== THE DATA

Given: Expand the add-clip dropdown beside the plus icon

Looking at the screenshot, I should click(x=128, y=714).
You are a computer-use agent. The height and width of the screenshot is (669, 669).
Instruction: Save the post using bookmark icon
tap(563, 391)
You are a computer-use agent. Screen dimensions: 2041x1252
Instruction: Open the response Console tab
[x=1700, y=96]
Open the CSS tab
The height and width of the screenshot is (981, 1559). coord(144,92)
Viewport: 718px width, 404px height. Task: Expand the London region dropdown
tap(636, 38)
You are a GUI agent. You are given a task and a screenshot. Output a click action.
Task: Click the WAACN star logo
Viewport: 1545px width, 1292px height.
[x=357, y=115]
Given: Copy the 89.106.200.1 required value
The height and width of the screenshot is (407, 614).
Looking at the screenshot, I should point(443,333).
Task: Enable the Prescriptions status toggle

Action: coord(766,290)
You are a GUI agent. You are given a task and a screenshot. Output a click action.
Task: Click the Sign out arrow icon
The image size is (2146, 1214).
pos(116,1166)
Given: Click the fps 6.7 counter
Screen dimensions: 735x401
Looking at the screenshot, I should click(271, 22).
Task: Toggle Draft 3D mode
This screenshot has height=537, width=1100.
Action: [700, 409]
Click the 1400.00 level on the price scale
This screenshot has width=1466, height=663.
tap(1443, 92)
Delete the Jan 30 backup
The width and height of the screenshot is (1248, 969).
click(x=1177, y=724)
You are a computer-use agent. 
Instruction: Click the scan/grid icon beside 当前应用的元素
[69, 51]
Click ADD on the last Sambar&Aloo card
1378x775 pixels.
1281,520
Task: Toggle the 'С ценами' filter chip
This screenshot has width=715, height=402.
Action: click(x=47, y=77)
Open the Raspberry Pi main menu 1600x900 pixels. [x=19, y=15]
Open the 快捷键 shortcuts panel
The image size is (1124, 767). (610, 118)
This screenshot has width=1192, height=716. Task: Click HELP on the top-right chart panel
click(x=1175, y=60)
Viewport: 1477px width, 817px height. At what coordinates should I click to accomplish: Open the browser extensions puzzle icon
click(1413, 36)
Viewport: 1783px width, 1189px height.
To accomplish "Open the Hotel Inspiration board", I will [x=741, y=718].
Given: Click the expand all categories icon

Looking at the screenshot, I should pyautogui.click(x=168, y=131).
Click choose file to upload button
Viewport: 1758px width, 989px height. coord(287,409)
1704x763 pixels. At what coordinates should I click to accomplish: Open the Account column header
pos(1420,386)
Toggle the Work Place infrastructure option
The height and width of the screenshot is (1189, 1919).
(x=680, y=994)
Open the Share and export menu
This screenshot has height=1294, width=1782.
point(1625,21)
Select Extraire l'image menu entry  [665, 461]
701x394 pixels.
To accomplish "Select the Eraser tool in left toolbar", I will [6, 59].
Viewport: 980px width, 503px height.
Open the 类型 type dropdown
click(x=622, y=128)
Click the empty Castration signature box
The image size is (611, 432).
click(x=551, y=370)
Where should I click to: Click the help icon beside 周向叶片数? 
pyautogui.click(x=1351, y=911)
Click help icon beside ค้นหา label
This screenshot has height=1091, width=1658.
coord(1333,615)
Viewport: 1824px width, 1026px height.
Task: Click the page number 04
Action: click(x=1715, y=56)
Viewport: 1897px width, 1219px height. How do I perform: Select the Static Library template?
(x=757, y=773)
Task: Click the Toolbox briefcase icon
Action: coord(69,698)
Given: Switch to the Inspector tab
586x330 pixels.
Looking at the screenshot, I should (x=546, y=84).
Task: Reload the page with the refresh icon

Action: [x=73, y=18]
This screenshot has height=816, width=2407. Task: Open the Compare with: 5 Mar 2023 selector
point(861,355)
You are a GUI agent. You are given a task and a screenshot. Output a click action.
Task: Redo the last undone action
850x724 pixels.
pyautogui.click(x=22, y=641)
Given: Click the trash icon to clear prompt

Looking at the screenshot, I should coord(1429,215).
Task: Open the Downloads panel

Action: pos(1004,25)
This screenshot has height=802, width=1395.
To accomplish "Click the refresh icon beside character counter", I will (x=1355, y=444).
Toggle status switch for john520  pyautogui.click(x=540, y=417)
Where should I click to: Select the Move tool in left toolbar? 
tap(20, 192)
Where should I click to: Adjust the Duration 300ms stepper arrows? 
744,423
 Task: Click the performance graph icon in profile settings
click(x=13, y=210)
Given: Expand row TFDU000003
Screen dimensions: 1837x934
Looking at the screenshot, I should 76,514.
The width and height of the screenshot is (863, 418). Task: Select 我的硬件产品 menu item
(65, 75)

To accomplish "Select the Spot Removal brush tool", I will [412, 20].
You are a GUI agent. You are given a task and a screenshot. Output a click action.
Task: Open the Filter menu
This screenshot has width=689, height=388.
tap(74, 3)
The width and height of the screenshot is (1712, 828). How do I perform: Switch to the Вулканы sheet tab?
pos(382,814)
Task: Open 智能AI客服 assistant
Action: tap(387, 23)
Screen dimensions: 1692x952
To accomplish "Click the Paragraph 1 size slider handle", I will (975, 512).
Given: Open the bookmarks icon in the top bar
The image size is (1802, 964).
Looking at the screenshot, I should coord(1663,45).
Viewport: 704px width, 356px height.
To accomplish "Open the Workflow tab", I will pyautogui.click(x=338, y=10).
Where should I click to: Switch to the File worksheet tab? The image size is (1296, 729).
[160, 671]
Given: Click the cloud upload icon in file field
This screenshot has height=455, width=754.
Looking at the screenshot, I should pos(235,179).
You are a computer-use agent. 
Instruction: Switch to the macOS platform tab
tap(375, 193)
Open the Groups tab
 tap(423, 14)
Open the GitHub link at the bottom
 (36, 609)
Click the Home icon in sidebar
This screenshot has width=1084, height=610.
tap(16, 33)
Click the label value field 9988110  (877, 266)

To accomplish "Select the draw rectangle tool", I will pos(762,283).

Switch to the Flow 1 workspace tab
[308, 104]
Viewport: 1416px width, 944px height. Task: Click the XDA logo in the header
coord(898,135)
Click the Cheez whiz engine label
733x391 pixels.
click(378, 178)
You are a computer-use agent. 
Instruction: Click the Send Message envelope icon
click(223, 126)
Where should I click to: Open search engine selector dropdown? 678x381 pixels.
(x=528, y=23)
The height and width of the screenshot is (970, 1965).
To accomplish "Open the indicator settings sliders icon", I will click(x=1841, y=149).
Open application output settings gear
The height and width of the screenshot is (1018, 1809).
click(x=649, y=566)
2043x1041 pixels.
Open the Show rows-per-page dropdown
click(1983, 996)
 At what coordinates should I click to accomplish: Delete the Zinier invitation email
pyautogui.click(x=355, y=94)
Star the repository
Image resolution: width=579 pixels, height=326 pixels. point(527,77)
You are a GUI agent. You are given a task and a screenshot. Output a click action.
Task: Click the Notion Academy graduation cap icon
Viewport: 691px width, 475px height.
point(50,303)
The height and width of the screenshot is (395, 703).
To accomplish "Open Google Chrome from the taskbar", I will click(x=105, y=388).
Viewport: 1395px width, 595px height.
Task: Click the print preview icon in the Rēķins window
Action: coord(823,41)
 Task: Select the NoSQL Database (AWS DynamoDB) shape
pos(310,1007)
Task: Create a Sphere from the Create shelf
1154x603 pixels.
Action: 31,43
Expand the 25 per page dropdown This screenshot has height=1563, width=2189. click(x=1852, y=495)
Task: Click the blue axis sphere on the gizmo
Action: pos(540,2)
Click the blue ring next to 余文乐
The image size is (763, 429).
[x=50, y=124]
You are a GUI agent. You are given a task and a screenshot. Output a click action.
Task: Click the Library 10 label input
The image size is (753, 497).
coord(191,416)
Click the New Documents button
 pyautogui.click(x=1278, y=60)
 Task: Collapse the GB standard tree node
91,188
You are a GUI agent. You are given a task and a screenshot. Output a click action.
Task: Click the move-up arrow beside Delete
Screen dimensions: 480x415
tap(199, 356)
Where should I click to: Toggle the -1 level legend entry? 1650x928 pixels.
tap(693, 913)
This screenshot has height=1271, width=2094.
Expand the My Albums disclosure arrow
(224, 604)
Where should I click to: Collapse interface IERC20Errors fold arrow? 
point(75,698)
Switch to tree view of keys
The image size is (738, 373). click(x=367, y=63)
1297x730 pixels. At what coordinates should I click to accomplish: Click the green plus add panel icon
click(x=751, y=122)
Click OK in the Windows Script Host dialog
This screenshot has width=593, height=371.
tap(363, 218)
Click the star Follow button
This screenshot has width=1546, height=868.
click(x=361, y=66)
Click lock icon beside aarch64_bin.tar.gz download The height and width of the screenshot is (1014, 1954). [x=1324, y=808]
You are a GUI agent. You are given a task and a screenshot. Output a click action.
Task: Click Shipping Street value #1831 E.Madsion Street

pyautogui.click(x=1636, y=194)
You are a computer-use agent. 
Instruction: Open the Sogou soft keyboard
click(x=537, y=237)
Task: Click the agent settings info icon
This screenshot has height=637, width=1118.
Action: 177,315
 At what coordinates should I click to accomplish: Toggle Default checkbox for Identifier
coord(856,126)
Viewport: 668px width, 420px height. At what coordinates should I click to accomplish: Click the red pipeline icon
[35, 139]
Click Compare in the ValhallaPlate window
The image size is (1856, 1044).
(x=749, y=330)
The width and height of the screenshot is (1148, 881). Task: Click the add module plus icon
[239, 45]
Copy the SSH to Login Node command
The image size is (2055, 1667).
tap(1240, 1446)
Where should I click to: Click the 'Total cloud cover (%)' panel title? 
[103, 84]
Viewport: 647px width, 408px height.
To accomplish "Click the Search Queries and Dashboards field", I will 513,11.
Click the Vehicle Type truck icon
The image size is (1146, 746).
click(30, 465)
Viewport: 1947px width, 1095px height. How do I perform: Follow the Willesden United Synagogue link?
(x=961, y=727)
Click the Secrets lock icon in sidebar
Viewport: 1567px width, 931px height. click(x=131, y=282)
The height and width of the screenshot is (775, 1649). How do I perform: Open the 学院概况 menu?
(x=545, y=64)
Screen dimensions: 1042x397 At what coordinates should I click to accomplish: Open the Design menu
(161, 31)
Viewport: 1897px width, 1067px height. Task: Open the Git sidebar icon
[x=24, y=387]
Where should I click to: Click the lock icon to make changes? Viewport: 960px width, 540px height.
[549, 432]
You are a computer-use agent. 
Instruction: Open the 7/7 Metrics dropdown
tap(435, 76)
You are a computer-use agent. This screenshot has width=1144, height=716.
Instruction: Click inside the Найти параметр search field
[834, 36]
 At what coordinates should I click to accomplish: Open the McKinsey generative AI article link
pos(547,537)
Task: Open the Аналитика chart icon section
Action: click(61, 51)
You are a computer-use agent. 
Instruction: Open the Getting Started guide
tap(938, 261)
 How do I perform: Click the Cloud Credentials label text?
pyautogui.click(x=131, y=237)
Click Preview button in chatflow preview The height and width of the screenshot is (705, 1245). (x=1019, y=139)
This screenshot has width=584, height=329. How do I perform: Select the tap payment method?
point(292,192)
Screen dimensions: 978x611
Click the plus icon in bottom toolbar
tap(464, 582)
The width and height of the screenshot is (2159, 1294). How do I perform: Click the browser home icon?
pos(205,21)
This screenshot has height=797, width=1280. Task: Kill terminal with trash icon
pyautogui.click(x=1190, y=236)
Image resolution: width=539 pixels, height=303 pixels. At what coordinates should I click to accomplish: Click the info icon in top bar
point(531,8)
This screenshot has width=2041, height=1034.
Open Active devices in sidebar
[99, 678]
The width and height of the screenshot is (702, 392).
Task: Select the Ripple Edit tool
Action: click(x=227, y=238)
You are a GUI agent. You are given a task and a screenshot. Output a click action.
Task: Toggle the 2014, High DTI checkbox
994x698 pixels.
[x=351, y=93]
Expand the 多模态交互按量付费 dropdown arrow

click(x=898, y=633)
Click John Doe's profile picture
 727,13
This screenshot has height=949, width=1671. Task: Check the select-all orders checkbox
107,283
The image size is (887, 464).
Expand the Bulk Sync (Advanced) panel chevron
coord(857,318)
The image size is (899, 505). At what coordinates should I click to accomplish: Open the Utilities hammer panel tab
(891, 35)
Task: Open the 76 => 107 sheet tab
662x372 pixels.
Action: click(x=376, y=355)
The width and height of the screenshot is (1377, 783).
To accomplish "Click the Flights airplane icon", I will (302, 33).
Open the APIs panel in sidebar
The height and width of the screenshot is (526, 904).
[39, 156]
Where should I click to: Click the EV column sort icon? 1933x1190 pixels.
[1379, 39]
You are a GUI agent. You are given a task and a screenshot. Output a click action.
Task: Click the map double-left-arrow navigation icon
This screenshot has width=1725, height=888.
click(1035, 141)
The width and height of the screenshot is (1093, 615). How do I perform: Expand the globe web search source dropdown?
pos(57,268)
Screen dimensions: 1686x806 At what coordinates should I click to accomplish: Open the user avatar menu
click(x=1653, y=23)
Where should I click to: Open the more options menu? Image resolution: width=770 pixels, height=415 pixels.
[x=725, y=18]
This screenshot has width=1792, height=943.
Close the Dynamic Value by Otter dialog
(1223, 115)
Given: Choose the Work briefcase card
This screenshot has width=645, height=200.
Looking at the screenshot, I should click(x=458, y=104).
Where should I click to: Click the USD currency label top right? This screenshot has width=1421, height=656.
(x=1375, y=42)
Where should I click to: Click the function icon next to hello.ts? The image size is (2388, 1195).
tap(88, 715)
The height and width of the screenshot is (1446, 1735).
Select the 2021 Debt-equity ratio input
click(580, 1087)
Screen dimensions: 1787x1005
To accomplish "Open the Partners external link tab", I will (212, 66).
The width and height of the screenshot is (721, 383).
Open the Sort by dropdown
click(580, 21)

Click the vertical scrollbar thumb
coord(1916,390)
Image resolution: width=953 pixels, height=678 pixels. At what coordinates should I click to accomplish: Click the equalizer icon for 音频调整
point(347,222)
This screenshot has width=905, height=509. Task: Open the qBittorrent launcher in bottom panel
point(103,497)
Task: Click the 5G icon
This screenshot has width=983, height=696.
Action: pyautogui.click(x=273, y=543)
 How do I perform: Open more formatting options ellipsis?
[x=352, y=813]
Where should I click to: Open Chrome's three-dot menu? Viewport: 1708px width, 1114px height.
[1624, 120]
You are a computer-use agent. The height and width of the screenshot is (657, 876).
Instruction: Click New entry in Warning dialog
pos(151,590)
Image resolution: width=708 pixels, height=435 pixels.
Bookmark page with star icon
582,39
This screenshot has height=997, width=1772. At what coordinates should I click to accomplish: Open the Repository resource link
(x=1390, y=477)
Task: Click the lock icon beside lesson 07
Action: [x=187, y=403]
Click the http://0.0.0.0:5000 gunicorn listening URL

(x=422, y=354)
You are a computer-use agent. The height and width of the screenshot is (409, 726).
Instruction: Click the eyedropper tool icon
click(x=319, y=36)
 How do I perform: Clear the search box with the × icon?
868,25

====

Repeat exactly the lines of the listing above, from the one with "Where should I click to: Click the lock" down to the one with "You are a computer-use agent. This"; both of those lines belong in the range.

Where should I click to: Click the lock icon to make changes? Viewport: 960px width, 540px height.
[549, 432]
You are a computer-use agent. 
Instruction: Open the 7/7 Metrics dropdown
tap(435, 76)
You are a computer-use agent. This screenshot has width=1144, height=716.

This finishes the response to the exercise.